Objective:
Edit the listing below so that every occurrence of "Pen tool" reads "Brush tool", leaving everything else unchanged.

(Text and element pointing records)
-- -- --
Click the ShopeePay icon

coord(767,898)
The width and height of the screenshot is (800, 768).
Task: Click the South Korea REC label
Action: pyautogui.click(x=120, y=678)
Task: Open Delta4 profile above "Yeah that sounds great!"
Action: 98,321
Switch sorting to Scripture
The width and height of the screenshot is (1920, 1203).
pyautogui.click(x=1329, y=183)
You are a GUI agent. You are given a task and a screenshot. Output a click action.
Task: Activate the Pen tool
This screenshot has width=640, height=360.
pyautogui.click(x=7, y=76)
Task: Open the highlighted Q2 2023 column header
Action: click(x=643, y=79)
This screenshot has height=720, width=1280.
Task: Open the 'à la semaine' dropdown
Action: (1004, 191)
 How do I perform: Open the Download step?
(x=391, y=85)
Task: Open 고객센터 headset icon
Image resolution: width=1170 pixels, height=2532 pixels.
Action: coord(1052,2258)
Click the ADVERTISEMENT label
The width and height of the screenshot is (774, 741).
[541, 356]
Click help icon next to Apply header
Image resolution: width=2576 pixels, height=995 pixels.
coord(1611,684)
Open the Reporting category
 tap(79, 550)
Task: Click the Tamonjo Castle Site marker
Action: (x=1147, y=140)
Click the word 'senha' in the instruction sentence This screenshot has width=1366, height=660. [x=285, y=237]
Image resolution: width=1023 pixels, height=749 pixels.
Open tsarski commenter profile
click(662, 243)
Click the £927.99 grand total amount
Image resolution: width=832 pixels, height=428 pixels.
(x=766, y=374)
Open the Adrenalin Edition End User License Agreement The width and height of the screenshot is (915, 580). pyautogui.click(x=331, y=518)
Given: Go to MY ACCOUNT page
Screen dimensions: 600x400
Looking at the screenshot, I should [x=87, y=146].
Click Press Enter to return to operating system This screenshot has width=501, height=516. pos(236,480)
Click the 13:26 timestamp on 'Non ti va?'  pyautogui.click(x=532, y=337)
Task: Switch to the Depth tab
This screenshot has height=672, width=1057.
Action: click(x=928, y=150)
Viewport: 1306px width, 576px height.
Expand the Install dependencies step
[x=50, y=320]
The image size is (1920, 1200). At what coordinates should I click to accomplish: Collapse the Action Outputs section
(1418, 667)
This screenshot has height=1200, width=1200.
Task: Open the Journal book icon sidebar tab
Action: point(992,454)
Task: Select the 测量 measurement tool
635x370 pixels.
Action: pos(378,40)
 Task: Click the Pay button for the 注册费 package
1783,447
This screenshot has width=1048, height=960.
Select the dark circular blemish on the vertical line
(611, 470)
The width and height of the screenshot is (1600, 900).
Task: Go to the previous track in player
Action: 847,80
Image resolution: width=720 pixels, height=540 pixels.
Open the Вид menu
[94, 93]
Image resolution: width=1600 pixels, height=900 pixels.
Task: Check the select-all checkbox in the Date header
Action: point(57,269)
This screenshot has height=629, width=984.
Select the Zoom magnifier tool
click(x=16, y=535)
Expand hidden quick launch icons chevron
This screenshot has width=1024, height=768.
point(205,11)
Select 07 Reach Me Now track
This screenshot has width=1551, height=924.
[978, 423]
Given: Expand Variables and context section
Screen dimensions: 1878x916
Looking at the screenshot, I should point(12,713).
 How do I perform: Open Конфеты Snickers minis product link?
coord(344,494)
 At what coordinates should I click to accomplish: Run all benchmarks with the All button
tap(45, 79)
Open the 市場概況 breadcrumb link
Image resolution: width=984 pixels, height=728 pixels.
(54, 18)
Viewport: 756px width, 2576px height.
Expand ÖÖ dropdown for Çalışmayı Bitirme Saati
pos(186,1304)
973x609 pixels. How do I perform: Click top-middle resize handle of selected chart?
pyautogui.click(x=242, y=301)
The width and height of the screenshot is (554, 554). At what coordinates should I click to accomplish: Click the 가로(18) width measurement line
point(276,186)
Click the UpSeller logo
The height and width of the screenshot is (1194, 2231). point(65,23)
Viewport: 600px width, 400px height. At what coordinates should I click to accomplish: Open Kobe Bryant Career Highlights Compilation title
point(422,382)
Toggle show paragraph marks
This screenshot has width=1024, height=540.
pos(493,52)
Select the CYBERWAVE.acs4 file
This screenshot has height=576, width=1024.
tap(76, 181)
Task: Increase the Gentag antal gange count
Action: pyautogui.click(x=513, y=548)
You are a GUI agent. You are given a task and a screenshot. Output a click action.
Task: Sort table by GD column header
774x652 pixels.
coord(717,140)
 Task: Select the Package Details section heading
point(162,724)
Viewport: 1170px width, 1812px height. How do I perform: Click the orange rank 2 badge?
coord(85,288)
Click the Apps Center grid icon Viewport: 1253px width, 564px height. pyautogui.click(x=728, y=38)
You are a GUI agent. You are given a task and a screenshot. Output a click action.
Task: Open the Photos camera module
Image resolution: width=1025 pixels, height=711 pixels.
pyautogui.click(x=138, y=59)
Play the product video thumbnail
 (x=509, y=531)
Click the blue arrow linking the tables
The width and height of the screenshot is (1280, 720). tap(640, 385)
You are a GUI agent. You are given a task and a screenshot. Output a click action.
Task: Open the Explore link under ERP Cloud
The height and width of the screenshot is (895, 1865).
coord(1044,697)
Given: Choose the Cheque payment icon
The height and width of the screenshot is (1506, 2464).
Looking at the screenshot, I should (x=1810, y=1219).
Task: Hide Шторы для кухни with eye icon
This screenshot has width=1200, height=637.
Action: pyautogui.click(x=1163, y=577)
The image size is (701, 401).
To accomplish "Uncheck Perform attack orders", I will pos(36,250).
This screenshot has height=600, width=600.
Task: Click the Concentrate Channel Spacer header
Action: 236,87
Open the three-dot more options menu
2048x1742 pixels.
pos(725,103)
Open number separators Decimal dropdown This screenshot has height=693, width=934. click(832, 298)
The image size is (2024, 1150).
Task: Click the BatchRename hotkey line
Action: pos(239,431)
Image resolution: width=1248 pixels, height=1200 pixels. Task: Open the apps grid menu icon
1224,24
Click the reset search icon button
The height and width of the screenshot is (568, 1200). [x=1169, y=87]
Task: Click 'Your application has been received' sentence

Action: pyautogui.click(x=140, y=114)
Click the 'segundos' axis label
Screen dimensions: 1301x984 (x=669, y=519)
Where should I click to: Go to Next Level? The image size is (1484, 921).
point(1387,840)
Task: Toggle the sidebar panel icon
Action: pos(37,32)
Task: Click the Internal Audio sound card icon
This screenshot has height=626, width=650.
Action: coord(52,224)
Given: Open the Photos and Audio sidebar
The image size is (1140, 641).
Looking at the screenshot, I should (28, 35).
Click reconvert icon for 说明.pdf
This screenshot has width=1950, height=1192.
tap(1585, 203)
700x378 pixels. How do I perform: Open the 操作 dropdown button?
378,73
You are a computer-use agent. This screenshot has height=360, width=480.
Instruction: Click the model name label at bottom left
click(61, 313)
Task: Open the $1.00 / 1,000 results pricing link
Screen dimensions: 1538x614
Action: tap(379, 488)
-- -- --
Response:
Click the ShopeePay icon

coord(767,898)
The width and height of the screenshot is (800, 768).
Task: Click the South Korea REC label
Action: pyautogui.click(x=120, y=678)
Task: Open Delta4 profile above "Yeah that sounds great!"
Action: 98,321
Switch sorting to Scripture
The width and height of the screenshot is (1920, 1203).
pyautogui.click(x=1329, y=183)
You are a GUI agent. You are given a task and a screenshot. Output a click action.
Task: Activate the Brush tool
This screenshot has width=640, height=360.
pyautogui.click(x=7, y=76)
Task: Open the highlighted Q2 2023 column header
Action: click(x=643, y=79)
This screenshot has height=720, width=1280.
Task: Open the 'à la semaine' dropdown
Action: (1004, 191)
 How do I perform: Open the Download step?
(x=391, y=85)
Task: Open 고객센터 headset icon
Image resolution: width=1170 pixels, height=2532 pixels.
Action: coord(1052,2258)
Click the ADVERTISEMENT label
The width and height of the screenshot is (774, 741).
[541, 356]
Click help icon next to Apply header
Image resolution: width=2576 pixels, height=995 pixels.
coord(1611,684)
Open the Reporting category
 tap(79, 550)
Task: Click the Tamonjo Castle Site marker
Action: (x=1147, y=140)
Click the word 'senha' in the instruction sentence This screenshot has width=1366, height=660. [x=285, y=237]
Image resolution: width=1023 pixels, height=749 pixels.
Open tsarski commenter profile
click(662, 243)
Click the £927.99 grand total amount
Image resolution: width=832 pixels, height=428 pixels.
(x=766, y=374)
Open the Adrenalin Edition End User License Agreement The width and height of the screenshot is (915, 580). pyautogui.click(x=331, y=518)
Given: Go to MY ACCOUNT page
Screen dimensions: 600x400
Looking at the screenshot, I should [x=87, y=146].
Click Press Enter to return to operating system This screenshot has width=501, height=516. pos(236,480)
Click the 13:26 timestamp on 'Non ti va?'  pyautogui.click(x=532, y=337)
Task: Switch to the Depth tab
This screenshot has height=672, width=1057.
Action: click(x=928, y=150)
Viewport: 1306px width, 576px height.
Expand the Install dependencies step
[x=50, y=320]
The image size is (1920, 1200). At what coordinates should I click to accomplish: Collapse the Action Outputs section
(1418, 667)
This screenshot has height=1200, width=1200.
Task: Open the Journal book icon sidebar tab
Action: point(992,454)
Task: Select the 测量 measurement tool
635x370 pixels.
Action: pos(378,40)
 Task: Click the Pay button for the 注册费 package
1783,447
This screenshot has width=1048, height=960.
Select the dark circular blemish on the vertical line
(611, 470)
The width and height of the screenshot is (1600, 900).
Task: Go to the previous track in player
Action: 847,80
Image resolution: width=720 pixels, height=540 pixels.
Open the Вид menu
[94, 93]
Image resolution: width=1600 pixels, height=900 pixels.
Task: Check the select-all checkbox in the Date header
Action: point(57,269)
This screenshot has height=629, width=984.
Select the Zoom magnifier tool
click(x=16, y=535)
Expand hidden quick launch icons chevron
This screenshot has width=1024, height=768.
point(205,11)
Select 07 Reach Me Now track
This screenshot has width=1551, height=924.
[978, 423]
Given: Expand Variables and context section
Screen dimensions: 1878x916
Looking at the screenshot, I should point(12,713).
 How do I perform: Open Конфеты Snickers minis product link?
coord(344,494)
 At what coordinates should I click to accomplish: Run all benchmarks with the All button
tap(45, 79)
Open the 市場概況 breadcrumb link
Image resolution: width=984 pixels, height=728 pixels.
(54, 18)
Viewport: 756px width, 2576px height.
Expand ÖÖ dropdown for Çalışmayı Bitirme Saati
pos(186,1304)
973x609 pixels. How do I perform: Click top-middle resize handle of selected chart?
pyautogui.click(x=242, y=301)
The width and height of the screenshot is (554, 554). At what coordinates should I click to accomplish: Click the 가로(18) width measurement line
point(276,186)
Click the UpSeller logo
The height and width of the screenshot is (1194, 2231). point(65,23)
Viewport: 600px width, 400px height. At what coordinates should I click to accomplish: Open Kobe Bryant Career Highlights Compilation title
point(422,382)
Toggle show paragraph marks
This screenshot has width=1024, height=540.
pos(493,52)
Select the CYBERWAVE.acs4 file
This screenshot has height=576, width=1024.
tap(76, 181)
Task: Increase the Gentag antal gange count
Action: pyautogui.click(x=513, y=548)
You are a GUI agent. You are given a task and a screenshot. Output a click action.
Task: Sort table by GD column header
774x652 pixels.
coord(717,140)
 Task: Select the Package Details section heading
point(162,724)
Viewport: 1170px width, 1812px height. How do I perform: Click the orange rank 2 badge?
coord(85,288)
Click the Apps Center grid icon Viewport: 1253px width, 564px height. pyautogui.click(x=728, y=38)
You are a GUI agent. You are given a task and a screenshot. Output a click action.
Task: Open the Photos camera module
Image resolution: width=1025 pixels, height=711 pixels.
pyautogui.click(x=138, y=59)
Play the product video thumbnail
 (x=509, y=531)
Click the blue arrow linking the tables
The width and height of the screenshot is (1280, 720). tap(640, 385)
You are a GUI agent. You are given a task and a screenshot. Output a click action.
Task: Open the Explore link under ERP Cloud
The height and width of the screenshot is (895, 1865).
coord(1044,697)
Given: Choose the Cheque payment icon
The height and width of the screenshot is (1506, 2464).
Looking at the screenshot, I should (x=1810, y=1219).
Task: Hide Шторы для кухни with eye icon
This screenshot has width=1200, height=637.
Action: pyautogui.click(x=1163, y=577)
The image size is (701, 401).
To accomplish "Uncheck Perform attack orders", I will pos(36,250).
This screenshot has height=600, width=600.
Task: Click the Concentrate Channel Spacer header
Action: 236,87
Open the three-dot more options menu
2048x1742 pixels.
pos(725,103)
Open number separators Decimal dropdown This screenshot has height=693, width=934. click(832, 298)
The image size is (2024, 1150).
Task: Click the BatchRename hotkey line
Action: pos(239,431)
Image resolution: width=1248 pixels, height=1200 pixels. Task: Open the apps grid menu icon
1224,24
Click the reset search icon button
The height and width of the screenshot is (568, 1200). [x=1169, y=87]
Task: Click 'Your application has been received' sentence

Action: pyautogui.click(x=140, y=114)
Click the 'segundos' axis label
Screen dimensions: 1301x984 (x=669, y=519)
Where should I click to: Go to Next Level? The image size is (1484, 921).
point(1387,840)
Task: Toggle the sidebar panel icon
Action: pos(37,32)
Task: Click the Internal Audio sound card icon
This screenshot has height=626, width=650.
Action: coord(52,224)
Given: Open the Photos and Audio sidebar
The image size is (1140, 641).
Looking at the screenshot, I should (28, 35).
Click reconvert icon for 说明.pdf
This screenshot has width=1950, height=1192.
tap(1585, 203)
700x378 pixels. How do I perform: Open the 操作 dropdown button?
378,73
You are a computer-use agent. This screenshot has height=360, width=480.
Instruction: Click the model name label at bottom left
click(61, 313)
Task: Open the $1.00 / 1,000 results pricing link
Screen dimensions: 1538x614
Action: tap(379, 488)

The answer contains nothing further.